Но он продолжал бодриться. Отсылал таковые грамотки Андрею Андреевичу Виниусу, коего почитал:
«В Марсовом ярме непрестанно труждаемся. Здесь, слава богу, всё здорово и в городе Марсовым плугом всё испахано и насеяно, и не токмо в городе, но и во рву. И ныне ожидаем доброго рождения».
Бодрился, бодрился. И других взбадривал. А душа изнемогала. Неужто их ждёт бесславная ретирада, подобно той, которую испытал князь Василий Голицын? Допустимо ли это? Первый взаправдашний поход, первая в его жизни военная кампания, которую он мнил увенчать победоносной викторией, — и вдруг столь постыдный афронт! Он отгонял эти мысли от себя, а они всё возвращались и возвращались...
Укором ему был сам русский лагерь. Он мало-помалу обращался в лазарет. Больных становилось всё больше, лекари были беспомощны. Недостаток испытывался во всём, подвоз притекал малым ручейком.
А сентябрь стал крут. Ветры задували всё свирепей. Казалось, сама природа ополчилась против стана русского царя, против его самого, против его казавшейся такой победительной самоуверенности.
Наконец, уверившись в том, что Азов не взять, что два приступа показали их неподготовленность, Пётр созвал консилиум.
— Как быть, господа генералитет? — напрямую спросил он. — Чую напрасность наших усилий. Приступа наши враги Христова имени отбили. Что далее?
Поднялся Лефорт, царский любимец:
— Снять надобно осаду, государь Питер. Болезни войско косят, сама природа нас гонит.
— Ия так полагаю, государь, — поддержал его Фёдор Головин. А другой Головин, Автоном, был ещё категоричней:
— Афронт, государь, полный афронт. Надобно отступить, возвратиться.
— Воротимся на будущий год, собравши всю воинскую силу, на многих больших судах. Кои и с моря турка начнут теснить, — высказался Фёдор.
— За битого двух небитых дают, — с горькой усмешкой произнёс Пётр. — Быть посему.
— Побойся Бога, Питер! — воскликнул Лефорт, — Мы не биты вовсе, мы ретируемся пред обстоятельствами. Не турки против нас, а небеса.

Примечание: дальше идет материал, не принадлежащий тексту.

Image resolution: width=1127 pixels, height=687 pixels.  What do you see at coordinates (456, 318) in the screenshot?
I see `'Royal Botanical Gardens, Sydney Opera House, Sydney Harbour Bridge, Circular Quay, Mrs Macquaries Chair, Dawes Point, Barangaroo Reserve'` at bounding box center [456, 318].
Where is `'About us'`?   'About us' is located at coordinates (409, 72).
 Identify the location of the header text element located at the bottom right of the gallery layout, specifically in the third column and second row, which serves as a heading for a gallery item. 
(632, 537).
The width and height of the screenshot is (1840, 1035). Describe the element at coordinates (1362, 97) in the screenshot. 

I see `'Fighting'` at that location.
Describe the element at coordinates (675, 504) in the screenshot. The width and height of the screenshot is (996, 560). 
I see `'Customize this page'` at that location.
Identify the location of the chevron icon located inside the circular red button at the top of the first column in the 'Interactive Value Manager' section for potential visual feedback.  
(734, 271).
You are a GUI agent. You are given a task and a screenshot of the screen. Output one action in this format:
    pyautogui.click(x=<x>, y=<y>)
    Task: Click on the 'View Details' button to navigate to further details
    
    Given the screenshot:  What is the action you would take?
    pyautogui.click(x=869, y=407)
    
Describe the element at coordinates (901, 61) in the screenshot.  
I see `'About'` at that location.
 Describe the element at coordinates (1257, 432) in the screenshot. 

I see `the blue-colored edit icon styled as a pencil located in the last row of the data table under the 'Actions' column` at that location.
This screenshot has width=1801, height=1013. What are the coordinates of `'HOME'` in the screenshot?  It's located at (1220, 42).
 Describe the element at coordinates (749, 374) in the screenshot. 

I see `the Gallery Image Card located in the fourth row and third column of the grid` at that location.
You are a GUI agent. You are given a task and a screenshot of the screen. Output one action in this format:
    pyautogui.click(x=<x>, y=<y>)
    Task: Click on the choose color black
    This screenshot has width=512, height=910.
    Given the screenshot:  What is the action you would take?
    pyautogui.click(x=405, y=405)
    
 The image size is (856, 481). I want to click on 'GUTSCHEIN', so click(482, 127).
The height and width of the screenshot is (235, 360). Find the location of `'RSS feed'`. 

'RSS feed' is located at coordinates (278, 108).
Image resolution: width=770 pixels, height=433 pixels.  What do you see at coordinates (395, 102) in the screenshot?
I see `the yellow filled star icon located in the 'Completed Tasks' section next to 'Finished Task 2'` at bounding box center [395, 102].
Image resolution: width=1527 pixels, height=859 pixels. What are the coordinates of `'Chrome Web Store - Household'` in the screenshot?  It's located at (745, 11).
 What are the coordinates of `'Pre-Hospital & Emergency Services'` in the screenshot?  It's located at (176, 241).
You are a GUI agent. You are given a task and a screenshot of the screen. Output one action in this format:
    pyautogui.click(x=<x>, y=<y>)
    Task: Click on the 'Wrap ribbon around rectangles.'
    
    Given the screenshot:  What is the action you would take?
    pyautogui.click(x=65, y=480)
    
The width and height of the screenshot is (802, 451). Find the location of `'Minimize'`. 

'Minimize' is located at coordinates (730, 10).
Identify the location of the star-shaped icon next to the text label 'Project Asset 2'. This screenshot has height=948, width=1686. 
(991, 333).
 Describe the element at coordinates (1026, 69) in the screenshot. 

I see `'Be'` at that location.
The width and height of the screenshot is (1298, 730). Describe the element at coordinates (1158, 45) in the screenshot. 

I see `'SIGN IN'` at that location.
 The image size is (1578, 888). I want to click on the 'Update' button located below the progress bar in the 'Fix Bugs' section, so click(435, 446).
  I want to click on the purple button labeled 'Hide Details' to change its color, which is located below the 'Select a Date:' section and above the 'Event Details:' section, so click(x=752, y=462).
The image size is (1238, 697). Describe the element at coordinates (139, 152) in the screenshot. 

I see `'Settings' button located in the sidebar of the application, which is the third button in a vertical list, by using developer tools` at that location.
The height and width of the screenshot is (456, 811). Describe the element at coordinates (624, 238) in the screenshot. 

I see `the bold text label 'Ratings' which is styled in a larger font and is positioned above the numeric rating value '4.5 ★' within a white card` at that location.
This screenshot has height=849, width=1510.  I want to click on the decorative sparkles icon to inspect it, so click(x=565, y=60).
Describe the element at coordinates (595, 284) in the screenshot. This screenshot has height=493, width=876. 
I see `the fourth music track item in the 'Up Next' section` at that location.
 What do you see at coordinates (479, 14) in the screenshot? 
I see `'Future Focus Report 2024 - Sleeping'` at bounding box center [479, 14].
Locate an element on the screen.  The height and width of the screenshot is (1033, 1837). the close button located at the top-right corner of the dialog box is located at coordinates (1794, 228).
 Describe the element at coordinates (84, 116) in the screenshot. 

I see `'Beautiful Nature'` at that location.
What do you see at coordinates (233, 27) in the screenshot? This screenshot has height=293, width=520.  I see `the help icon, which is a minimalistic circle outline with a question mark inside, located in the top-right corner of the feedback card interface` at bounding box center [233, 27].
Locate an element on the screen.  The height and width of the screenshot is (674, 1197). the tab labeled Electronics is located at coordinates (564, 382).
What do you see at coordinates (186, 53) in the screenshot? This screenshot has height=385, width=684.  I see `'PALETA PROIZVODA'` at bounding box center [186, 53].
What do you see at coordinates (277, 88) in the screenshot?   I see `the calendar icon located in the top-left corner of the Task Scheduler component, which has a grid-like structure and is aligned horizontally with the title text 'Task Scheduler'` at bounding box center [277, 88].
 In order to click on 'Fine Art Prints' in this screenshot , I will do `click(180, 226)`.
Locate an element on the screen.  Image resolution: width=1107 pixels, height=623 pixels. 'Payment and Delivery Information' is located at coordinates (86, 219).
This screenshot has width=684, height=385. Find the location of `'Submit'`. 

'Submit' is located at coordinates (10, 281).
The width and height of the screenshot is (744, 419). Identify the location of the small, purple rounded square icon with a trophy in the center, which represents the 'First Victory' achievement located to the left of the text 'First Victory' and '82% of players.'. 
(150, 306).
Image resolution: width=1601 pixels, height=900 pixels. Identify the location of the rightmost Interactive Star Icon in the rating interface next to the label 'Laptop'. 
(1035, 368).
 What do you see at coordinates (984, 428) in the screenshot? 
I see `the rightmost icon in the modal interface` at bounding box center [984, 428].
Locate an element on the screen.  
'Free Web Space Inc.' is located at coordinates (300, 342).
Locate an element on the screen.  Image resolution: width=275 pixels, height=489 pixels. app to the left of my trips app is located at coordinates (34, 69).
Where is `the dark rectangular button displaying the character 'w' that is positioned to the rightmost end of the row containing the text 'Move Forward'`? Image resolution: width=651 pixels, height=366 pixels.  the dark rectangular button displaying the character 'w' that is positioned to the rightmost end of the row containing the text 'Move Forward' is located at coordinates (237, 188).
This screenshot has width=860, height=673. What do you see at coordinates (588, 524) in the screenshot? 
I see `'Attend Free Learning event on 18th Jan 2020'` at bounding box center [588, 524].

— Верно говоришь, Франц, — оживился Пётр. — Мы отступим по велению небес. С таковой волей не поспоришь. Верно?
И все были согласны.
К тому ж приходили добрые вести от Шереметева. Он с казаками гетмана Ивана Мазепы взял некоторые татарские городки, устроив переполох меж крымцев. Они срочно подтянули татарскую конницу из Бахчисарая и других улусов. Всё ж не занапрасно труждались: Таган и Кызы-Кермен остались в руках Москвы.
С тем и въехали в Москву. Колокольным звоном встречала она сильно поредевшее войско, сиянием своих куполов, толпою посадских. Царь верхом на коне глядел победителем. В самом деле, он победил в себе досаду, обиду, робость. Он был полон боевого духа. Он не сдался.
Он мыслил о грядущей виктории.
Глава пятая
ХИТРОВАНСТВА БОЛЬШОЕ ЗЕРЦАЛО
Как небо в высоте и земля в глубине,
так сердце царей — неисследимо.
Отдели примесь от серебра, и выйдет
у сребреника сосуд: удали неправедного
от царя, и престол его утвердится правдою.
Не величайся пред лицом царя и на месте
великих не становись... Веди тяжбу с соперником
твоим, но тайны другого не открывай...
Что может быть глупее... чем пресмыкаться перед
народом, домогаясь высокой должности,
снискивать посулами народное благоволение,
гоняться за рукоплесканиями глупцов?..
А громкие имена и почётные прозвища?!
А божеские почести, воздаваемые ничтожнейшим
людишкам, а торжественные обряды, которыми
сопричислялись к богам гнуснейшие тираны?!
В Посольском приказе собраны были все искусники по части дипломатии, знатоки языков, нравов и обычаев в разных царствах-государствах, исследователи характеров, одним словом, люди высокого ума и таковых же способностей. Их было не так уж много на Москве. Ну, может быть, каких-нибудь два-три десятка. Царь Пётр таковых отличал, понимая, что от них великая польза и прямой прибыток. Сами себя приказные называли хитрованцами, а свой приказ — хитрованства большое зерцало.